Problem details ▸ Copy out all of the entries exactly as they appear.

Information ▸
════════
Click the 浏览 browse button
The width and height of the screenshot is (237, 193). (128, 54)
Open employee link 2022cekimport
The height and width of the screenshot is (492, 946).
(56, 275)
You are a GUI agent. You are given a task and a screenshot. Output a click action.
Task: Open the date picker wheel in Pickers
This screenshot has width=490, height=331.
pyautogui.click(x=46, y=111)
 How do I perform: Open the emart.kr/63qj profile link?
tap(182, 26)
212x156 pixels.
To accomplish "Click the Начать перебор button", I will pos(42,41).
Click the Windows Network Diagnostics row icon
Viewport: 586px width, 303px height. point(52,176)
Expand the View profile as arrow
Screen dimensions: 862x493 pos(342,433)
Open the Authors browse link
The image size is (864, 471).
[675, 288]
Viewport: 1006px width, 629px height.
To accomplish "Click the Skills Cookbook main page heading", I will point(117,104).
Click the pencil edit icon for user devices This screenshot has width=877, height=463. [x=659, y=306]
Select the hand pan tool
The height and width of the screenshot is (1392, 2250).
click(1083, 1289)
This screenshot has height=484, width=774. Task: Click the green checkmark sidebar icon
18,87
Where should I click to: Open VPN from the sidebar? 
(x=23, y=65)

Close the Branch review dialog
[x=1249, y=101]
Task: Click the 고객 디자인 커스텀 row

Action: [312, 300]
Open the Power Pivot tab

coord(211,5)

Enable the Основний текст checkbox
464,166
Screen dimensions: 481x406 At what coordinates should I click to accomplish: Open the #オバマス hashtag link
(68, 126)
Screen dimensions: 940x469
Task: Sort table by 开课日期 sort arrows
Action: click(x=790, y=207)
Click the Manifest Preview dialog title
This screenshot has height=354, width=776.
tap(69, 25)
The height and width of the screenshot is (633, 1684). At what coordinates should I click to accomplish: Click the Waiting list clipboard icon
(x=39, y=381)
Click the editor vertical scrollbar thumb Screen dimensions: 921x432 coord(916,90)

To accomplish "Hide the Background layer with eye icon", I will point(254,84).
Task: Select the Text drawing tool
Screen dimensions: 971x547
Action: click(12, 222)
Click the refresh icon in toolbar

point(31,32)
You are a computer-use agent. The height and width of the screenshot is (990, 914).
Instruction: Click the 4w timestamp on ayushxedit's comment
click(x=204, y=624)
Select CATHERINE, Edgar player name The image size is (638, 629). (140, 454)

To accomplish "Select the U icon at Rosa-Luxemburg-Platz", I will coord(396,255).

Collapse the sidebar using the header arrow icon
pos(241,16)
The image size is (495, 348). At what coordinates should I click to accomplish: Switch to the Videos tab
════════
Result ▸
Click the 浏览 browse button
The width and height of the screenshot is (237, 193). (128, 54)
Open employee link 2022cekimport
The height and width of the screenshot is (492, 946).
(56, 275)
You are a GUI agent. You are given a task and a screenshot. Output a click action.
Task: Open the date picker wheel in Pickers
This screenshot has width=490, height=331.
pyautogui.click(x=46, y=111)
 How do I perform: Open the emart.kr/63qj profile link?
tap(182, 26)
212x156 pixels.
To accomplish "Click the Начать перебор button", I will pos(42,41).
Click the Windows Network Diagnostics row icon
Viewport: 586px width, 303px height. point(52,176)
Expand the View profile as arrow
Screen dimensions: 862x493 pos(342,433)
Open the Authors browse link
The image size is (864, 471).
[675, 288]
Viewport: 1006px width, 629px height.
To accomplish "Click the Skills Cookbook main page heading", I will point(117,104).
Click the pencil edit icon for user devices This screenshot has width=877, height=463. [x=659, y=306]
Select the hand pan tool
The height and width of the screenshot is (1392, 2250).
click(1083, 1289)
This screenshot has height=484, width=774. Task: Click the green checkmark sidebar icon
18,87
Where should I click to: Open VPN from the sidebar? 
(x=23, y=65)

Close the Branch review dialog
[x=1249, y=101]
Task: Click the 고객 디자인 커스텀 row

Action: [312, 300]
Open the Power Pivot tab

coord(211,5)

Enable the Основний текст checkbox
464,166
Screen dimensions: 481x406 At what coordinates should I click to accomplish: Open the #オバマス hashtag link
(68, 126)
Screen dimensions: 940x469
Task: Sort table by 开课日期 sort arrows
Action: click(x=790, y=207)
Click the Manifest Preview dialog title
This screenshot has height=354, width=776.
tap(69, 25)
The height and width of the screenshot is (633, 1684). At what coordinates should I click to accomplish: Click the Waiting list clipboard icon
(x=39, y=381)
Click the editor vertical scrollbar thumb Screen dimensions: 921x432 coord(916,90)

To accomplish "Hide the Background layer with eye icon", I will point(254,84).
Task: Select the Text drawing tool
Screen dimensions: 971x547
Action: click(12, 222)
Click the refresh icon in toolbar

point(31,32)
You are a computer-use agent. The height and width of the screenshot is (990, 914).
Instruction: Click the 4w timestamp on ayushxedit's comment
click(x=204, y=624)
Select CATHERINE, Edgar player name The image size is (638, 629). (140, 454)

To accomplish "Select the U icon at Rosa-Luxemburg-Platz", I will coord(396,255).

Collapse the sidebar using the header arrow icon
pos(241,16)
The image size is (495, 348). At what coordinates should I click to accomplish: Switch to the Videos tab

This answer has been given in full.